Figure 4.

Characterization of the antisense-GFAT transgenic mice. (A) (Left) The schematic diagram of the transgene. (Right) The PCR analysis of DNA derived from the tails of F₁ mice (lanes 2 and 4 are gene positive). M1: 1-kb markers; M2: 100-bp markers; P: 0.5 pg plasmid DNA template. The expected amplified target sequence is about 1.28 kb. (B) In situ hybridization of a transgenic mouse pancreas. The adjacent tissue slices, mounted on microscope slides, were exposed to x-ray film for 3 days. (Left) The probe was antisense insulin. (Inset) A photomicrograph of the hematoxylin/eosin-stained islets corresponding to the hybridization signal. (Right) The probe was sense GFAT indicating the location and intensity of expression of the antisense transgene (magnification: ×3). (C) In situ hybridization of a wild-type mouse pancreas. The adjacent tissue slices, mounted on microscope slides, were exposed to x-ray film for 3 days. (Left) Probing for insulin mRNA. (Right) Probing for the endogenous GFAT mRNA (magnification: ×3). (D) The effect of the antisense GFAT transgene on the β cell O-GlcNAc accumulation in hyperglycemic mice.

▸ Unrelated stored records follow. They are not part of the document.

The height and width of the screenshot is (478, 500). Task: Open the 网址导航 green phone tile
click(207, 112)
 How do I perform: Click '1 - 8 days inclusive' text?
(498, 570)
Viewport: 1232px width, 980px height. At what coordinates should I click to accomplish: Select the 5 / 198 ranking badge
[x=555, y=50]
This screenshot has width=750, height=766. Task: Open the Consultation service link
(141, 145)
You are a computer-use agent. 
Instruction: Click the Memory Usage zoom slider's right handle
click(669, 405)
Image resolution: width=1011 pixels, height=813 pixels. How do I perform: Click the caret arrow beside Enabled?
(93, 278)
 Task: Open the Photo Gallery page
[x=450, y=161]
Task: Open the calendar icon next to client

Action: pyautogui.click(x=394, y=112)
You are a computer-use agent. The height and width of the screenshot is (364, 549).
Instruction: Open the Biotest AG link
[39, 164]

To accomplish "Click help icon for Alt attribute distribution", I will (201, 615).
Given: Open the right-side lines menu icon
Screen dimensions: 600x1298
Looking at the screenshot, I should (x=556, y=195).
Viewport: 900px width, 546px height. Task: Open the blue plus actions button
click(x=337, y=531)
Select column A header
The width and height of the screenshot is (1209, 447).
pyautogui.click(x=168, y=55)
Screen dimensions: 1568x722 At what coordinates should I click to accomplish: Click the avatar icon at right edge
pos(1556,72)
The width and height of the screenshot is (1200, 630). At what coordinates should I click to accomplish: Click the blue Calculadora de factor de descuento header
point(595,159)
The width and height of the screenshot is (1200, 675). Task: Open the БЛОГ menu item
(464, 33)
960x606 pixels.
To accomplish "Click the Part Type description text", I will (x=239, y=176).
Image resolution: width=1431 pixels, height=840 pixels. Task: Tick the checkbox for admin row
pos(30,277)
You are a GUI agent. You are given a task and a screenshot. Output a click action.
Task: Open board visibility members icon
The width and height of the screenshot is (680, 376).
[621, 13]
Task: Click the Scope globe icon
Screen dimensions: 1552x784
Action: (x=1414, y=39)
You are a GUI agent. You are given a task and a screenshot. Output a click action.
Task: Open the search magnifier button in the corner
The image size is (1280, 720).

The mice were injected with STZ followed by glucose, and the pancreas was examined by immunohistochemical staining with RL2 antibodies. (Left) The pancreas from a wild-type littermate mouse after receiving treatment with STZ and glucose (blood glucose = 14 mM) (magnification: ×400). (Right) The pancreas from a RIP-mGFAT(AS) transgenic mouse after receiving treatment with STZ and glucose (blood glucose = 19 mM).